75 Millionen Euro für Übergangs-Oper – aber es kann noch deutlich teurer werden

Wenn die alte Spielstätte in Düsseldorf abgerissen und die neue gebaut wird, muss das Haus für fünf Jahre umziehen. Der Beschluss für diese Zwischenlösung soll nun fallen. Allerdings ist der Preis gewaltig und die Zahl der offenen Punkte ebenfalls hoch.
Veröffentlicht am 25. April 2024
CCD Ost in Düsseldorf
Favorit der Stadtverwaltung für die vorübergehende Heimat der Oper? Das Congress-Centrum an der Düsseldorfer Messe.

Um die Mittagszeit tagen politische Gremien in Düsseldorf nur in Ausnahmefällen. Der Rat macht das einmal im Jahr, wenn der gesamte städtische Haushalt besprochen und beschlossen werden muss, um zumindest ansatzweise vor Mitternacht fertig zu werden. Es steht also offenbar etwas Besonderes an, wenn am 30. April schon um 12 Uhr die Mitglieder aus vier Ausschüssen und einer Bezirksvertretung im Congress-Centrum an der Messe zusammenkommen. Der Eindruck stimmt: Es geht um die neue Oper und viel Geld.

Was wird in der Sondersitzung diskutiert?
Die Tagesordnung hat zwei Punkte: Die Stadt möchte den Architekten-Wettbewerb für die neue Oper ausloben und sie möchte eine Entscheidung zur Übergangs-Oper treffen. Damit ist die Spielstätte gemeint, in der Solist:innen, Chöre und Orchester auftreten, während an der Heinrich-Heine-Allee das bisherige Opernhaus abgerissen und das neue gebaut wird. Das wird nach jetziger Berechnung mindestens fünf Jahre dauern. Im Zentrum der Debatte steht der Preis für das Interim.

Was kostet die Übergangs-Oper?
Die Stadt schlägt vor, das Congress-Centrum Ost zur vorübergehenden Oper zu machen. Das würde nach ihren jetzigen Berechnungen 75 Millionen Euro kosten. Die größten Posten in der Rechnung:

  • die technischen Anlagen einschließlich Bühnentechnik = 30 Millionen
  • die Baukonstruktion = 23,8 Millionen
  • die Baunebenkosten = 13,5 Millionen

Kann die Summe noch steigen?

Aufgabe A:
Welche Summe würde das Congress-Centrum Ost als vorübergehende Oper nach den jetzigen Berechnungen der Stadt laut dem Artikel über die Übergangs-Oper kosten?

Bereitgestellte Daten:
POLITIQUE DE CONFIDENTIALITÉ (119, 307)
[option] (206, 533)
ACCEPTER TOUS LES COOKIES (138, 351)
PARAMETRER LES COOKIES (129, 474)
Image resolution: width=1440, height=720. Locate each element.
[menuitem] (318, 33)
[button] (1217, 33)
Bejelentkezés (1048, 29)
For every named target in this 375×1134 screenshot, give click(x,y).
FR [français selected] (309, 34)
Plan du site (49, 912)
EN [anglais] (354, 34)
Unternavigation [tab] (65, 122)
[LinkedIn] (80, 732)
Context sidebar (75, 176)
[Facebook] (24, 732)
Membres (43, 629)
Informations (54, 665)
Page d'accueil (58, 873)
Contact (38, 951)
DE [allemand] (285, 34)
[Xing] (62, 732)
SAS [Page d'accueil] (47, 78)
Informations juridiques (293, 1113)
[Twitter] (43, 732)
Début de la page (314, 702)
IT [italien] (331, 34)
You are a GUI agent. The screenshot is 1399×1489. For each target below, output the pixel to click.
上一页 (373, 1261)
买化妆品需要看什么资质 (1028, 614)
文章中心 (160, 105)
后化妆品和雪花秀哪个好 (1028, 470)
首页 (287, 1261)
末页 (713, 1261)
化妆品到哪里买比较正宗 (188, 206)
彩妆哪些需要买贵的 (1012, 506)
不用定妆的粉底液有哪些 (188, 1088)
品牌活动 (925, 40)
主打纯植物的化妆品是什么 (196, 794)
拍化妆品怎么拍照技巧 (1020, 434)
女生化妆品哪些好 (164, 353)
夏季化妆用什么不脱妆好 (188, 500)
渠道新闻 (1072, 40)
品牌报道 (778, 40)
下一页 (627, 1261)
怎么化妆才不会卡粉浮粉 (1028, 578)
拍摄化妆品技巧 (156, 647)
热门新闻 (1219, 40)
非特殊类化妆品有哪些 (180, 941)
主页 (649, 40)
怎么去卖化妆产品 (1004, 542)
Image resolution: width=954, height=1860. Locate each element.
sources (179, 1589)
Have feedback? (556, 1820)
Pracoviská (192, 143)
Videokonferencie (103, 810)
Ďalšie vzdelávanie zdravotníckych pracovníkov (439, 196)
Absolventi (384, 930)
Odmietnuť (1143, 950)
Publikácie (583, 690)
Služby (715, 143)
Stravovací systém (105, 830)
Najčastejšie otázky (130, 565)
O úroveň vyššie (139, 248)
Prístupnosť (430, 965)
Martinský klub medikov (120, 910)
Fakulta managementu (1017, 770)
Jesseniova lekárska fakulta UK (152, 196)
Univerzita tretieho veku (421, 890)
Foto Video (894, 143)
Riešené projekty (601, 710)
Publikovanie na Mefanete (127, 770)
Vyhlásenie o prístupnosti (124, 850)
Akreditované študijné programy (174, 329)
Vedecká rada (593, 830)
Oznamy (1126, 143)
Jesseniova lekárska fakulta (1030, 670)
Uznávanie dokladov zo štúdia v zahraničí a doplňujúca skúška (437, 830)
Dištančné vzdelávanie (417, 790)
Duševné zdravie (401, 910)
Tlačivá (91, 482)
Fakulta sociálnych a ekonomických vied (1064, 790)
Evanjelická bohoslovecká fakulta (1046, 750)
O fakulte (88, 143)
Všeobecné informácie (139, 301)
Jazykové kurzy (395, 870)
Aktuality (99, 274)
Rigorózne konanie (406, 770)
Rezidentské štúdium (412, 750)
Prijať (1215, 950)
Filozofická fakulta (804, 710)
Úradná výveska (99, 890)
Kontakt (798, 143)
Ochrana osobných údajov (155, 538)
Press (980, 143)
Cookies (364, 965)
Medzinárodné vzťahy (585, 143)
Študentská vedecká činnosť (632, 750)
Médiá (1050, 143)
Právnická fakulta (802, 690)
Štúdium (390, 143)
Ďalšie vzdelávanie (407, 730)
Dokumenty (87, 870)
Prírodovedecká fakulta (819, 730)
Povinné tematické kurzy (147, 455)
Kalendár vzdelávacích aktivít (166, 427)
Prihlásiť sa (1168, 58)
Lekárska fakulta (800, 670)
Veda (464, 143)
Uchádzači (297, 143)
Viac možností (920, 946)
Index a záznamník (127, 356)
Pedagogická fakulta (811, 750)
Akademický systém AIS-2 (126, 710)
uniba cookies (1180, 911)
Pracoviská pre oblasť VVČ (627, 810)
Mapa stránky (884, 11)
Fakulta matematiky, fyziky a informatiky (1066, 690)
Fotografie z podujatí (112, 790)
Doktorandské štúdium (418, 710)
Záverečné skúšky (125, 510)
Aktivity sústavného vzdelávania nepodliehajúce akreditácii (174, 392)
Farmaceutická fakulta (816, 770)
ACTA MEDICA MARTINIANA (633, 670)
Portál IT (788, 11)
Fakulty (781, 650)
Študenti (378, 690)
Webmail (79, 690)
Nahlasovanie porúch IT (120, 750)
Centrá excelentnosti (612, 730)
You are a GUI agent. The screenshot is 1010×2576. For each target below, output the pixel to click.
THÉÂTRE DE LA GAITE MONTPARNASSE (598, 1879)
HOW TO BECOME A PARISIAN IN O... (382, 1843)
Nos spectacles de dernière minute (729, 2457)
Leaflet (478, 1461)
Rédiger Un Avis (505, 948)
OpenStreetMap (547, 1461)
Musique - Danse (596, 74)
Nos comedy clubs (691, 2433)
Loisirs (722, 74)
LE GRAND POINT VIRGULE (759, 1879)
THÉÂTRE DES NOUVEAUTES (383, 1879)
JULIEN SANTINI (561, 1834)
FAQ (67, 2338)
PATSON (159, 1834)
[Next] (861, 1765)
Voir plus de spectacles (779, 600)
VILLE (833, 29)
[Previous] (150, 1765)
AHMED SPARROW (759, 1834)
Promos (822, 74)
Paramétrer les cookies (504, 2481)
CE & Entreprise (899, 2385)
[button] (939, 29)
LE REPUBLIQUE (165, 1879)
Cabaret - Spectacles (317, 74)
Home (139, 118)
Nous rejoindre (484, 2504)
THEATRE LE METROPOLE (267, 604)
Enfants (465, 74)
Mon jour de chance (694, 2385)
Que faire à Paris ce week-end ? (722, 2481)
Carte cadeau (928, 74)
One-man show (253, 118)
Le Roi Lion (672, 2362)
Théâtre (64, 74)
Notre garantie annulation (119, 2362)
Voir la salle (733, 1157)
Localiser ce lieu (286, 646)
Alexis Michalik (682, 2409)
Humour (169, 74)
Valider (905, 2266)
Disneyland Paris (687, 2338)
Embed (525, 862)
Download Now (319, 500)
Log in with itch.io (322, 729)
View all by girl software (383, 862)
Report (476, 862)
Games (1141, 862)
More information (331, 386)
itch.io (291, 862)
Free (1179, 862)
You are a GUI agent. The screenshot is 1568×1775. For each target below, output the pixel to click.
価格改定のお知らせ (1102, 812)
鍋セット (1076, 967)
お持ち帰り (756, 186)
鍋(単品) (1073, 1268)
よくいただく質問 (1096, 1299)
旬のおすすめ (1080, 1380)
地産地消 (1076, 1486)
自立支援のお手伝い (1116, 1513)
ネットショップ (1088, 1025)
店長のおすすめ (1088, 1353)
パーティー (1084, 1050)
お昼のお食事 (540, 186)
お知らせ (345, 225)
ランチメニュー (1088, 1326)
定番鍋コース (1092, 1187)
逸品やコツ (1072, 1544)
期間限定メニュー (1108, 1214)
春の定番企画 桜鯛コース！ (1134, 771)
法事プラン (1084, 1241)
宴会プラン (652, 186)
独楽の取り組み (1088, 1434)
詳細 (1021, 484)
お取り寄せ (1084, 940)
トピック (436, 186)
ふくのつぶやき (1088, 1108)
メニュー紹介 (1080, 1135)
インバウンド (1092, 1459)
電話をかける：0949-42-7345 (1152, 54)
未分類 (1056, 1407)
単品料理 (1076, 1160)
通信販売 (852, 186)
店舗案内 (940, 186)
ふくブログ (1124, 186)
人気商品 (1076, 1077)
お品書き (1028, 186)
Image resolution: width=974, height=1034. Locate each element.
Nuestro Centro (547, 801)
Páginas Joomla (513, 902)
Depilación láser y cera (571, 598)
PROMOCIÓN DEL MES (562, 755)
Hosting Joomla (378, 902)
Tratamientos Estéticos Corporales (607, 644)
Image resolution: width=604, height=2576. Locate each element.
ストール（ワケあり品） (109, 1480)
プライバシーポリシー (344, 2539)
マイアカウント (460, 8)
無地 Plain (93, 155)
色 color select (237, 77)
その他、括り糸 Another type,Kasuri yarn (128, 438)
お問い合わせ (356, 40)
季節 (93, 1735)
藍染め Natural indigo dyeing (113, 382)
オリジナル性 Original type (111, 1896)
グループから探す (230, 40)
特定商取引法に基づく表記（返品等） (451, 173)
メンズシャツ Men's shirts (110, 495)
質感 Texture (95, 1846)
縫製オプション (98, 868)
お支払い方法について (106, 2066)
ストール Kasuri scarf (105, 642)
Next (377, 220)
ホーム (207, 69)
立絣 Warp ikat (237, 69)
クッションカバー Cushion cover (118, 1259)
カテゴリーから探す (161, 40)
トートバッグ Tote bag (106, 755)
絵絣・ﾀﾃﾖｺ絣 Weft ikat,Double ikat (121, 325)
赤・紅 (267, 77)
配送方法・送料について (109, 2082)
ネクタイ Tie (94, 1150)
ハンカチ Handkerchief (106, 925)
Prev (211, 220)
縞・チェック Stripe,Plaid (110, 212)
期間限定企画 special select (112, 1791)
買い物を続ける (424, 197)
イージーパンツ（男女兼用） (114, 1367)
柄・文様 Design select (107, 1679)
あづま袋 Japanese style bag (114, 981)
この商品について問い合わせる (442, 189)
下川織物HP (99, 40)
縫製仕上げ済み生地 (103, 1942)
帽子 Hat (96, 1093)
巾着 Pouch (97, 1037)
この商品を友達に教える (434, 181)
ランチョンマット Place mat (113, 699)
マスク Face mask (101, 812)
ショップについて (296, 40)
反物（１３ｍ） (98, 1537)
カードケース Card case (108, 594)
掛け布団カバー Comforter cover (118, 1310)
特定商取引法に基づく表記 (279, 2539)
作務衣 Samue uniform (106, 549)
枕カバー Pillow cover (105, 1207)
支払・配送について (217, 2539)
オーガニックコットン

Aufgabe B:
Stelle die Datensätze als Markdown-Tabelle mit den Spalten „Nr“ und „Zeile“ dar. Beginne mit der ersten Zeile der Datensätze, führe sie bis einschließlich zur Zeile mit "Context sidebar (75, 176)" fort und lass leere Zeilen weg.

Lösung A:
75 Millionen Euro.

Lösung B:
| Nr | Zeile |
|---|---|
| 1 | POLITIQUE DE CONFIDENTIALITÉ (119, 307) |
| 2 | [option] (206, 533) |
| 3 | ACCEPTER TOUS LES COOKIES (138, 351) |
| 4 | PARAMETRER LES COOKIES (129, 474) |
| 5 | Image resolution: width=1440, height=720. Locate each element. |
| 6 | [menuitem] (318, 33) |
| 7 | [button] (1217, 33) |
| 8 | Bejelentkezés (1048, 29) |
| 9 | For every named target in this 375×1134 screenshot, give click(x,y). |
| 10 | FR [français selected] (309, 34) |
| 11 | Plan du site (49, 912) |
| 12 | EN [anglais] (354, 34) |
| 13 | Unternavigation [tab] (65, 122) |
| 14 | [LinkedIn] (80, 732) |
| 15 | Context sidebar (75, 176) |